After the successful results, Spiecker said, Exxon needed more rail cars.
“We started off with a series of hundreds of sand cars because they were readily available in the early 2020s” when the work began, he said. “We have since increased our rail car supply to be able to put material into multiple storage locations within the basin for all of our well operations that are under way now.”
Spiecker said Exxon is still learning how to make the most of the new proppant.
“We believe that it's best used in a place where there's room for that advantage to be observed or taken advantage of,” he said. “In a case where we've got pretty good spacing between wells, our addition of lightweight propping in that completion mix helps fill in the space better. It allows us to draw more producible hydrocarbons from that well in which we pumped it.”
Spiecker declined to give details on the proppant mixes Exxon is using. He did say the primary cost driver of the petcoke proppant is transportation.

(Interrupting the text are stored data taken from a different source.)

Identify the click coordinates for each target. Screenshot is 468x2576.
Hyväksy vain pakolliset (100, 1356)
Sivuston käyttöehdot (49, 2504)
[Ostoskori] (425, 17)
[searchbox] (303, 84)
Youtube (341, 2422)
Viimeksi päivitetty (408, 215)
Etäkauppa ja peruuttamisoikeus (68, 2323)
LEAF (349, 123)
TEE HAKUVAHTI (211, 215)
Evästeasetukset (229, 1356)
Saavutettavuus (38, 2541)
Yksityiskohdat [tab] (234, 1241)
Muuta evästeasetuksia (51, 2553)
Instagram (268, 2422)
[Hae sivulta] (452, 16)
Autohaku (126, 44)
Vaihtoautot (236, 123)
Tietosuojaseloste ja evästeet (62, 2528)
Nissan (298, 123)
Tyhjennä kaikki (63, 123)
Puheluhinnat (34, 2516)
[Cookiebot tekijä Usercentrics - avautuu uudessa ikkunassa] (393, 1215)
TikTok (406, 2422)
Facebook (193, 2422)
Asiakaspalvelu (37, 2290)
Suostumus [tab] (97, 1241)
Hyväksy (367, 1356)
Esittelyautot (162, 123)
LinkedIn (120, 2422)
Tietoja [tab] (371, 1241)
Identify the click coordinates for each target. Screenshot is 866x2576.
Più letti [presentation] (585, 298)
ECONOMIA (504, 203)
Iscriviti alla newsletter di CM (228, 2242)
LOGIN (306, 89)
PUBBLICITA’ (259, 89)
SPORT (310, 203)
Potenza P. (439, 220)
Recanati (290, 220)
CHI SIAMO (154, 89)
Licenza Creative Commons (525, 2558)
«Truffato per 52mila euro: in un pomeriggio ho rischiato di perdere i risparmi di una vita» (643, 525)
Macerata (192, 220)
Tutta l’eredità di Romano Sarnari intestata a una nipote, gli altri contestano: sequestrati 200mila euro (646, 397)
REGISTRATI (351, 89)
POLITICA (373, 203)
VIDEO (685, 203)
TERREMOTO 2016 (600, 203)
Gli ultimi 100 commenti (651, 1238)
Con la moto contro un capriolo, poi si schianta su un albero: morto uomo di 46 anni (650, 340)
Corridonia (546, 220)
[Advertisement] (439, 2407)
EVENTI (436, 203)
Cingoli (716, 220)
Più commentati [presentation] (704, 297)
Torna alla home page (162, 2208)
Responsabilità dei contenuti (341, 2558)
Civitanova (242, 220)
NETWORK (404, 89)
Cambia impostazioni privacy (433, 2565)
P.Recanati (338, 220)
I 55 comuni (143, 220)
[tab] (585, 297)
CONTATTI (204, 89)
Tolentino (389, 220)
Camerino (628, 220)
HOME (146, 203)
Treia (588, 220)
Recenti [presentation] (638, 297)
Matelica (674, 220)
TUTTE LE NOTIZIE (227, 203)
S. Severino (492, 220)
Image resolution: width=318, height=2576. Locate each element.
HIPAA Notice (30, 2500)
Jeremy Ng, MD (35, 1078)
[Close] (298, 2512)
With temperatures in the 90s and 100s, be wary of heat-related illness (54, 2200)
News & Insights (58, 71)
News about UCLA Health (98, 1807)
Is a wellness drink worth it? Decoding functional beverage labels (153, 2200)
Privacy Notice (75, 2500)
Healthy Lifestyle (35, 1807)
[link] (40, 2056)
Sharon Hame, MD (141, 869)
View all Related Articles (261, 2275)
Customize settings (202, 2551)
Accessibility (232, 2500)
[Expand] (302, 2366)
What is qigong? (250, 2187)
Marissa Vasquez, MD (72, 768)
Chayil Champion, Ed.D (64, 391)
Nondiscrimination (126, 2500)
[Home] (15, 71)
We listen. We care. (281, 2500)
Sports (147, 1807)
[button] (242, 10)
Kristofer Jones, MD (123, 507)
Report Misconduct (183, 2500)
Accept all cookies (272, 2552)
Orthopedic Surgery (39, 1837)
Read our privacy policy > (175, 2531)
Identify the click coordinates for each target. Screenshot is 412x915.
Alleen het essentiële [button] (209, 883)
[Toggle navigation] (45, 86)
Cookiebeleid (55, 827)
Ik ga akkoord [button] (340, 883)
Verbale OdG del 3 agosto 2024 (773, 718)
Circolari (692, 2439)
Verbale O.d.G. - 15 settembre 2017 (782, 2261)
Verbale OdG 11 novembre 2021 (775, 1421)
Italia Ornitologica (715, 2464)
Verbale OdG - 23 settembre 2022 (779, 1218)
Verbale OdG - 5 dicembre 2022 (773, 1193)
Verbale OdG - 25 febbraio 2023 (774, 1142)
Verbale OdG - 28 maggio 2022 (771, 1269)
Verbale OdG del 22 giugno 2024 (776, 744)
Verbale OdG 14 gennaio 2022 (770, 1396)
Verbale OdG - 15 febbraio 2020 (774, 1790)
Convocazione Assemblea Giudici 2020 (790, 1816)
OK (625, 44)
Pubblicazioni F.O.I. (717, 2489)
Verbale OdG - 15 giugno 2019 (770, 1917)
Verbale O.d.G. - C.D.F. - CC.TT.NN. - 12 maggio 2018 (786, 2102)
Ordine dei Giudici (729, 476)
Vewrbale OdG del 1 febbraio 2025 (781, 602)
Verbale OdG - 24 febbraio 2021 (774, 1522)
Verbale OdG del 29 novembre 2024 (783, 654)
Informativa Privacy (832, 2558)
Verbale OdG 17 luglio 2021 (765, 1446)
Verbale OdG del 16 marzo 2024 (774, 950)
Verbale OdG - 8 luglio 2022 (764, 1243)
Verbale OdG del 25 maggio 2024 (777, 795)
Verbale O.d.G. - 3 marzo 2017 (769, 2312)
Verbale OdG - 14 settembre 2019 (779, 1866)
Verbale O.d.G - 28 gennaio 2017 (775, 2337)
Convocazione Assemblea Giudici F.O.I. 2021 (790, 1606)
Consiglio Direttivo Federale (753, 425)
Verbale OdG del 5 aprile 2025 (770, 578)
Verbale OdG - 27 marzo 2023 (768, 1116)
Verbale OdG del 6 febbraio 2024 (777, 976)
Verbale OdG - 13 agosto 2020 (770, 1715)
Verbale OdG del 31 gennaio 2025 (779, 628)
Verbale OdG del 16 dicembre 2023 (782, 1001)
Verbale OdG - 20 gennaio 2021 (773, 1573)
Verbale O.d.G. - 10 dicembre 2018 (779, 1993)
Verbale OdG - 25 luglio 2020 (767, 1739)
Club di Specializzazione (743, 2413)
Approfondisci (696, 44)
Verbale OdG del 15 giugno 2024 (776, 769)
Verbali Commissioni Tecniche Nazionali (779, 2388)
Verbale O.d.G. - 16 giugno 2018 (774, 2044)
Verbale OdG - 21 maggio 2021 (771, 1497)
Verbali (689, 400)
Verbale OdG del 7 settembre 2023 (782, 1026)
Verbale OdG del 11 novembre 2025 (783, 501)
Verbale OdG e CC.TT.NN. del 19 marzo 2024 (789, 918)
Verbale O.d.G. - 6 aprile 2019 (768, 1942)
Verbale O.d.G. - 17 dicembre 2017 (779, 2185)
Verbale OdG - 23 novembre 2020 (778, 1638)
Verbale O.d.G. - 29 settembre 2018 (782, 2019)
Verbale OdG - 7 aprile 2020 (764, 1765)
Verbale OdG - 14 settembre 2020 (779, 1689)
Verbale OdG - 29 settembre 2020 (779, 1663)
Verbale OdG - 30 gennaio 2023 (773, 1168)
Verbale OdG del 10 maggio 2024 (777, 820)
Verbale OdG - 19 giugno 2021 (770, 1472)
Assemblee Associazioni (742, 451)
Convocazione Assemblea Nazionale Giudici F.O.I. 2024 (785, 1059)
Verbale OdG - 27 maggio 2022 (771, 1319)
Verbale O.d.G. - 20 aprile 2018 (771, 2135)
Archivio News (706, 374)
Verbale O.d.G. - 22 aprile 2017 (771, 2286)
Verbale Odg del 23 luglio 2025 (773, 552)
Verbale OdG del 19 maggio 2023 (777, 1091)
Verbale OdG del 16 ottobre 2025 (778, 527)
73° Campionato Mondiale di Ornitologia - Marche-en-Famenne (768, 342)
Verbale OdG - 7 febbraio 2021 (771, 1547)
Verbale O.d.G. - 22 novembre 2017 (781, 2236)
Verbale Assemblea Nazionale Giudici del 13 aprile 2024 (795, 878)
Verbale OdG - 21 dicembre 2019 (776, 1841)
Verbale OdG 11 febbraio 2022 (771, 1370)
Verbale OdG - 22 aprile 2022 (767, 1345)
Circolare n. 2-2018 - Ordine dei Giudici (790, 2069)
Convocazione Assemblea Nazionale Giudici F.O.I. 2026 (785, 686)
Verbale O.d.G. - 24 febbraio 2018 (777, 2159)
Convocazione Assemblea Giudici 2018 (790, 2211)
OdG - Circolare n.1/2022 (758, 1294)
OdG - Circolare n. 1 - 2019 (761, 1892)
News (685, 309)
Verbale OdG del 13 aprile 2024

“It’s not coming from just down the street like all of our regional sand or local sand,” he said. “We’re beholden to the rail for most of the material at this point. But overall, what we’re looking to do is deploy an economically thumbs-up good value. We're doing that by using an amount of material in our fracs that will ideally generate enough production uplift that we’re ultimately increasing value total for the corporation.”